**PROBLEM REQUIREMENTS**
Which lines in the records below contain the word "logo"? Copy each one out.

**INPUT**

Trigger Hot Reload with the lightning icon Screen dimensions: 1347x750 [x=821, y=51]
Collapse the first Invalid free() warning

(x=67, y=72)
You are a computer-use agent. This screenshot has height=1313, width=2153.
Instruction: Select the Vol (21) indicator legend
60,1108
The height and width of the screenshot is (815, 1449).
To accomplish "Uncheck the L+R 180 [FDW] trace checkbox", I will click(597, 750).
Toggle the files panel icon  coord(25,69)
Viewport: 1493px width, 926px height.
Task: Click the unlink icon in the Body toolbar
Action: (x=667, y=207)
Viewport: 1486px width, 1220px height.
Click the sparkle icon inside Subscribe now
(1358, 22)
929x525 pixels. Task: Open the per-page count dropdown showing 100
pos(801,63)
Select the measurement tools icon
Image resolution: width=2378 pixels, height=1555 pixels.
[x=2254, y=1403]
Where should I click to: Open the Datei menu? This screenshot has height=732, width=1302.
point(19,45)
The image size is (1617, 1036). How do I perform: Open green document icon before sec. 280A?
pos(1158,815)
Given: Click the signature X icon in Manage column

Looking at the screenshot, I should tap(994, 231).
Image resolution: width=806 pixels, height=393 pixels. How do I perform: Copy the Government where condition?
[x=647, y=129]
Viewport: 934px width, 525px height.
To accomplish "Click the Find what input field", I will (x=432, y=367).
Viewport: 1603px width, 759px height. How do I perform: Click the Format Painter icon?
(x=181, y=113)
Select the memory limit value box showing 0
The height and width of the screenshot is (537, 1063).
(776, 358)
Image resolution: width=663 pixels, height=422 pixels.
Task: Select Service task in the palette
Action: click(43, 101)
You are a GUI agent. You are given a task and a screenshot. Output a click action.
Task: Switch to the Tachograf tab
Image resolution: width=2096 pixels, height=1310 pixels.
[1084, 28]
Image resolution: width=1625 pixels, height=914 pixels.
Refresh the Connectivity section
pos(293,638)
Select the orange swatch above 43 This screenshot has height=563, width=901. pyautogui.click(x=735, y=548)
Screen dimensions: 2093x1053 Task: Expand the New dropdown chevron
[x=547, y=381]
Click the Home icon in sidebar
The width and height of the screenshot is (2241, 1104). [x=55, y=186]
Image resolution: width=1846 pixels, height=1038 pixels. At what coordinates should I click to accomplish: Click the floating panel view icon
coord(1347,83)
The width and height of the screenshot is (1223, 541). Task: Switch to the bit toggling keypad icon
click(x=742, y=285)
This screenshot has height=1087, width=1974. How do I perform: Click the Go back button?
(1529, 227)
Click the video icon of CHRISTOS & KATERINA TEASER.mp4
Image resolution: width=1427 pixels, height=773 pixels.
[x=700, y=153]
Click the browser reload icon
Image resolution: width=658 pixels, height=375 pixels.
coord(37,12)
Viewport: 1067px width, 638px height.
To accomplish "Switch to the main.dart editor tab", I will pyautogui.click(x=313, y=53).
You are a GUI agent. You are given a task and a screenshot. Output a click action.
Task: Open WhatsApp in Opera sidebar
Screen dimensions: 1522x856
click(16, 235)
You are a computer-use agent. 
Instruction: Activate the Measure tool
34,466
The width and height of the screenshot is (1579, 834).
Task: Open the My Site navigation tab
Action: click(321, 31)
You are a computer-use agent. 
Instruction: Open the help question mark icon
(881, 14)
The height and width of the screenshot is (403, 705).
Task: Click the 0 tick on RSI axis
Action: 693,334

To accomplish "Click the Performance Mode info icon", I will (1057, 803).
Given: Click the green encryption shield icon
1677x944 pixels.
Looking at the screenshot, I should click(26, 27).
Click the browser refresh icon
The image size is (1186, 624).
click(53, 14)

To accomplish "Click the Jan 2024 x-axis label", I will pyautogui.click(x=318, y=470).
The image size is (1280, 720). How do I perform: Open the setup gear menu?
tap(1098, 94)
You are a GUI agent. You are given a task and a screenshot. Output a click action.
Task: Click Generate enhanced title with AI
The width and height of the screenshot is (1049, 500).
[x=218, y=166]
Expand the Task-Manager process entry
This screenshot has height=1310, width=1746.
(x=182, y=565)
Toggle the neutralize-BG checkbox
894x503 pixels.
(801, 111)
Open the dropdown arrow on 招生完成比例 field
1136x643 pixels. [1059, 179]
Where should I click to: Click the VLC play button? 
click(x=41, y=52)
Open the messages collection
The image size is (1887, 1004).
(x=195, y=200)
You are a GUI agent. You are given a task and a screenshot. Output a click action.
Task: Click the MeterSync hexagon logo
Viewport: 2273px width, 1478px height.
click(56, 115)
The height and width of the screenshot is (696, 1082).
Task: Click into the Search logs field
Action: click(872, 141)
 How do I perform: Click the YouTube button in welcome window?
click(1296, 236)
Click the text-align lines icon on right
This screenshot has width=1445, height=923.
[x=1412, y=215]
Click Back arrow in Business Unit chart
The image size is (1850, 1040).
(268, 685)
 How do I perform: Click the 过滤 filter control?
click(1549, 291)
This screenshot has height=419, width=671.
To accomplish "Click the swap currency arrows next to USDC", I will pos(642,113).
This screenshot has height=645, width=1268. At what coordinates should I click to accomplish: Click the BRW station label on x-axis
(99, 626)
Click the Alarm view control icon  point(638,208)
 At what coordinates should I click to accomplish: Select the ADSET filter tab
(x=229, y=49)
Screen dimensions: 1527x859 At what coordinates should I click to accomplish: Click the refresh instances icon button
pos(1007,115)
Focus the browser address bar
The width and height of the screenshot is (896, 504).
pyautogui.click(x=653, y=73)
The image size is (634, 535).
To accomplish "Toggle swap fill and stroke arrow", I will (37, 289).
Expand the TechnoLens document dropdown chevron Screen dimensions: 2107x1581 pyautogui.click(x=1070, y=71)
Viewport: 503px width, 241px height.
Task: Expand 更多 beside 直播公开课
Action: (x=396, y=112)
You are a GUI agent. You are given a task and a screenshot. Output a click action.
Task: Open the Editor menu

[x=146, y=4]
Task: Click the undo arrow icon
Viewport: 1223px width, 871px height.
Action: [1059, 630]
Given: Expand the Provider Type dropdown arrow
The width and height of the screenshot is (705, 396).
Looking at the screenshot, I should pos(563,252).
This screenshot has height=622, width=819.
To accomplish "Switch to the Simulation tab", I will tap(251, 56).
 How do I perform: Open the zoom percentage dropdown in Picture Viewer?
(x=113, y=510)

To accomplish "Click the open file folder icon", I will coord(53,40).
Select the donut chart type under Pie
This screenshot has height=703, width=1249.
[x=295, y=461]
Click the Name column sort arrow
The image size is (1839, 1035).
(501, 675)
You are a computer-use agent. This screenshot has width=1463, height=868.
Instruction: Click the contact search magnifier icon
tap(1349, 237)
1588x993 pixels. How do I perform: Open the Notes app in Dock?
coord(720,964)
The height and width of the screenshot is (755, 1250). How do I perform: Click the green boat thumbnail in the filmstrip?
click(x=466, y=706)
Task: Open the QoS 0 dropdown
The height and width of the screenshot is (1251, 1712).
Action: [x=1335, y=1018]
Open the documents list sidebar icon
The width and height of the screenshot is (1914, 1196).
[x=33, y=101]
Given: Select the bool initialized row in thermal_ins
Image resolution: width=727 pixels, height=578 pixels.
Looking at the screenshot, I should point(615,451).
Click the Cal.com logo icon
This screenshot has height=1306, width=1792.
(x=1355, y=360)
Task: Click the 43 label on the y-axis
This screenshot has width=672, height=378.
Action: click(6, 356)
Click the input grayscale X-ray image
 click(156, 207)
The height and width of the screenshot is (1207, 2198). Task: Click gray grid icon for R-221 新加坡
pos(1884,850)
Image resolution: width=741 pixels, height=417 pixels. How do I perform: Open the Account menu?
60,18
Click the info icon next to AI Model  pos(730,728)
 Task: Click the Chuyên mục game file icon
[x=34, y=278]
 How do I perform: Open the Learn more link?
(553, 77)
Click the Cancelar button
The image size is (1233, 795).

**FINISHED TASK**
Task: Click the MeterSync hexagon logo
Click the Cal.com logo icon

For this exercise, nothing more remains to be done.